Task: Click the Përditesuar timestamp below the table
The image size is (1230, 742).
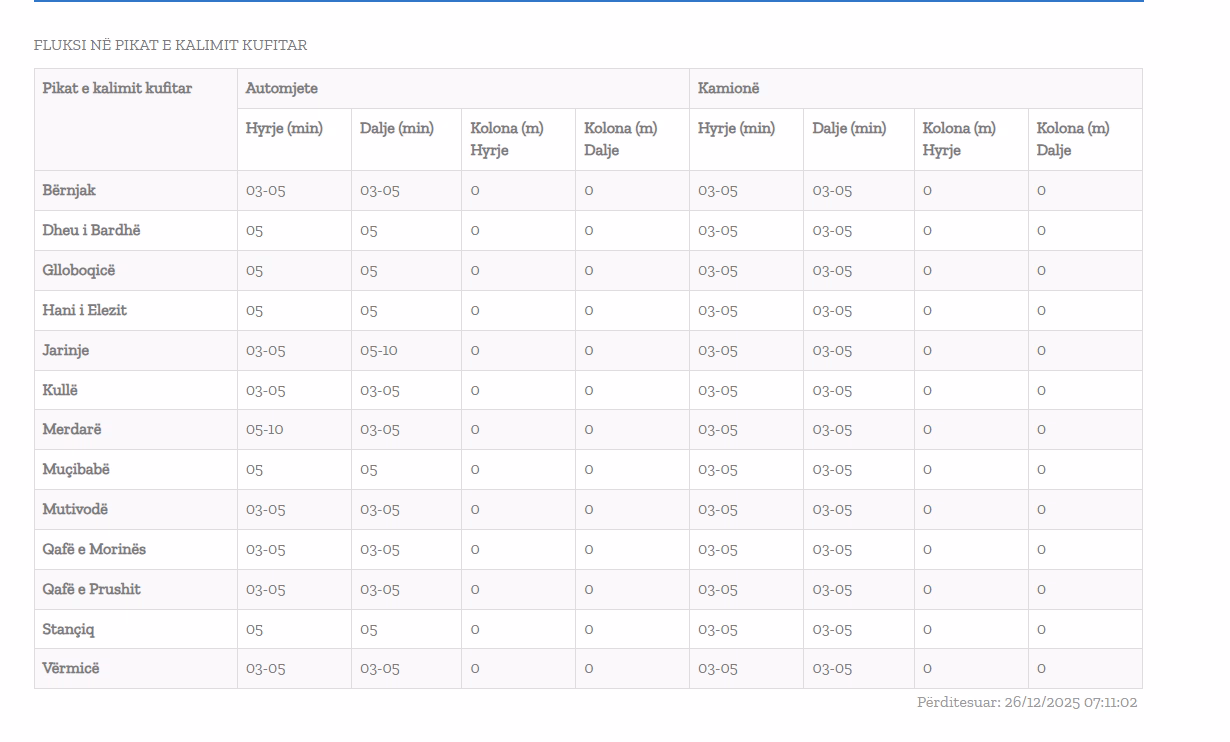Action: click(x=1026, y=702)
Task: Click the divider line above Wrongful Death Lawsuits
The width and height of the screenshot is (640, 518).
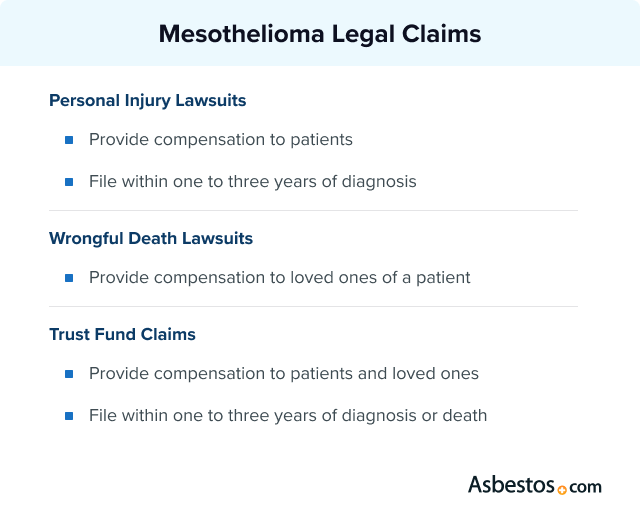Action: pos(313,211)
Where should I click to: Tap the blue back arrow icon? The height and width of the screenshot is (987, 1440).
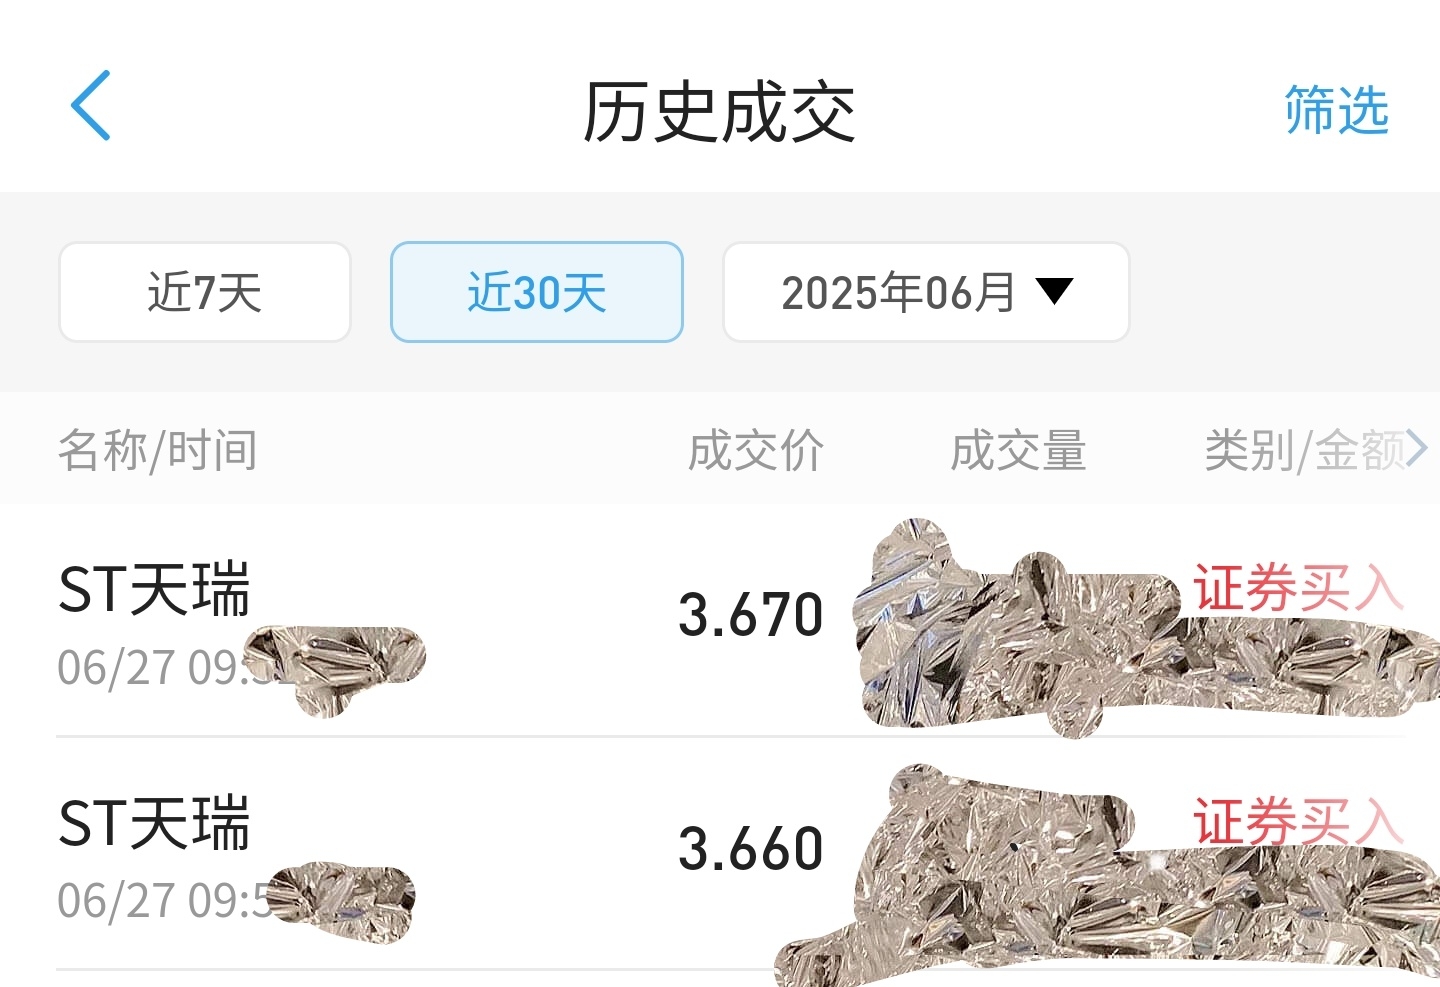click(90, 106)
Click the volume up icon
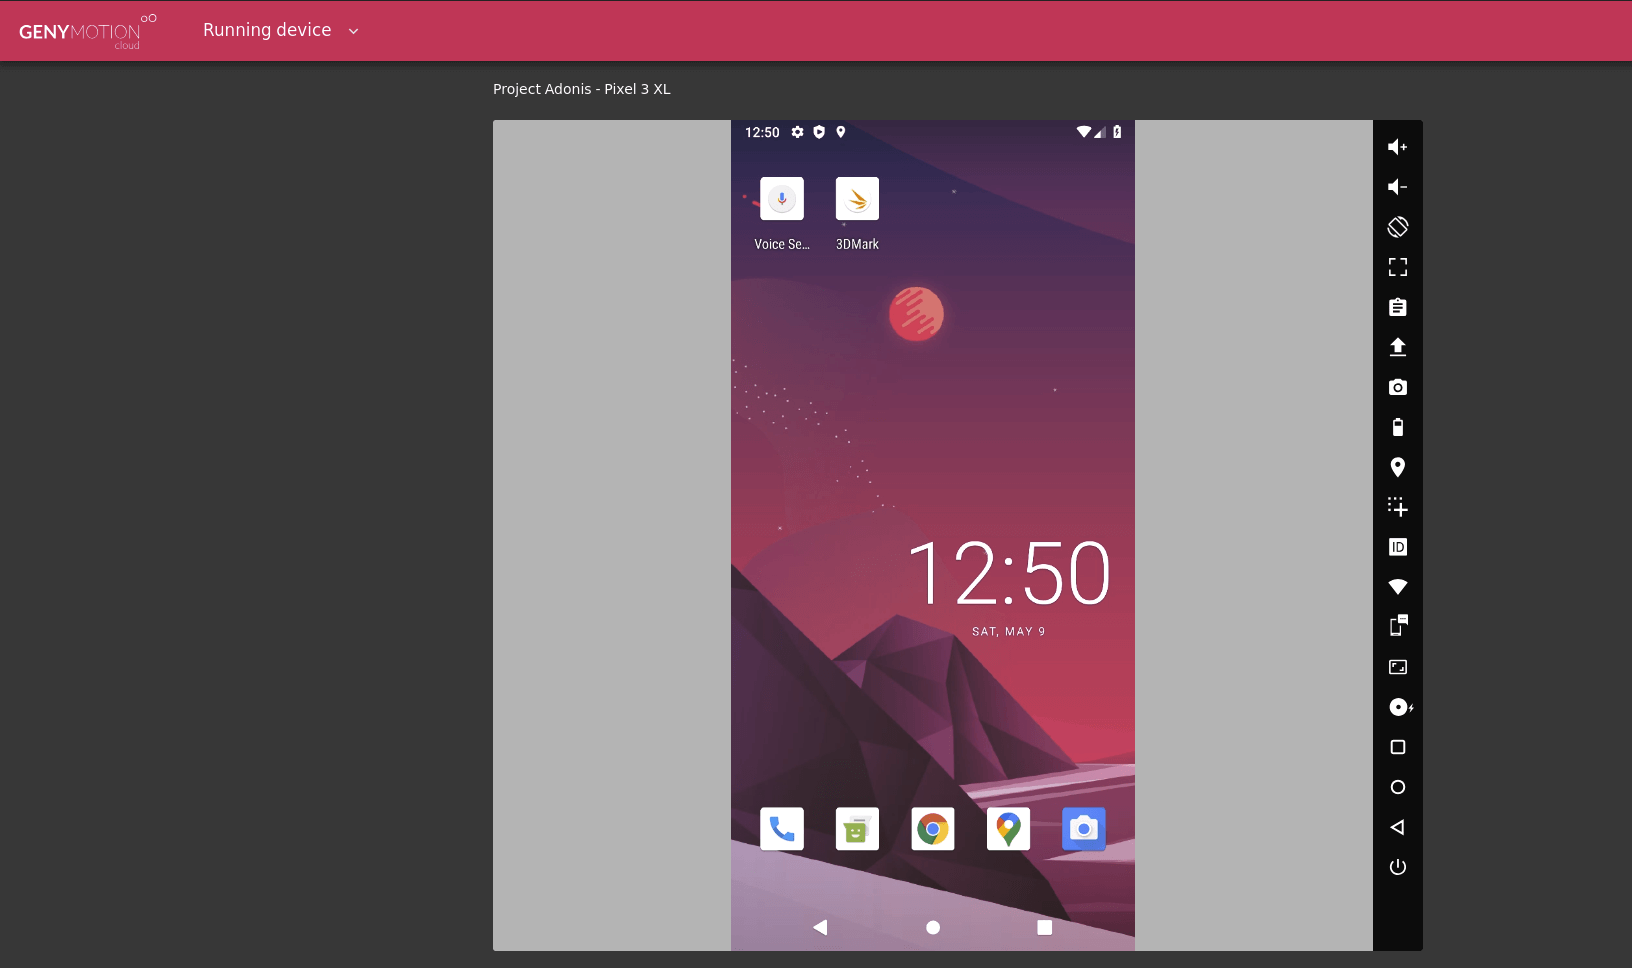 pyautogui.click(x=1397, y=147)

* Requirement
Transcribe each entry above exactly, apart from the pictures.

* Written answer
Task: Click the Përditesuar timestamp below the table
The image size is (1230, 742).
Action: click(x=1026, y=702)
Task: Click the divider line above Wrongful Death Lawsuits
The width and height of the screenshot is (640, 518).
Action: pos(313,211)
Where should I click to: Tap the blue back arrow icon? The height and width of the screenshot is (987, 1440).
click(90, 106)
Click the volume up icon
 pyautogui.click(x=1397, y=147)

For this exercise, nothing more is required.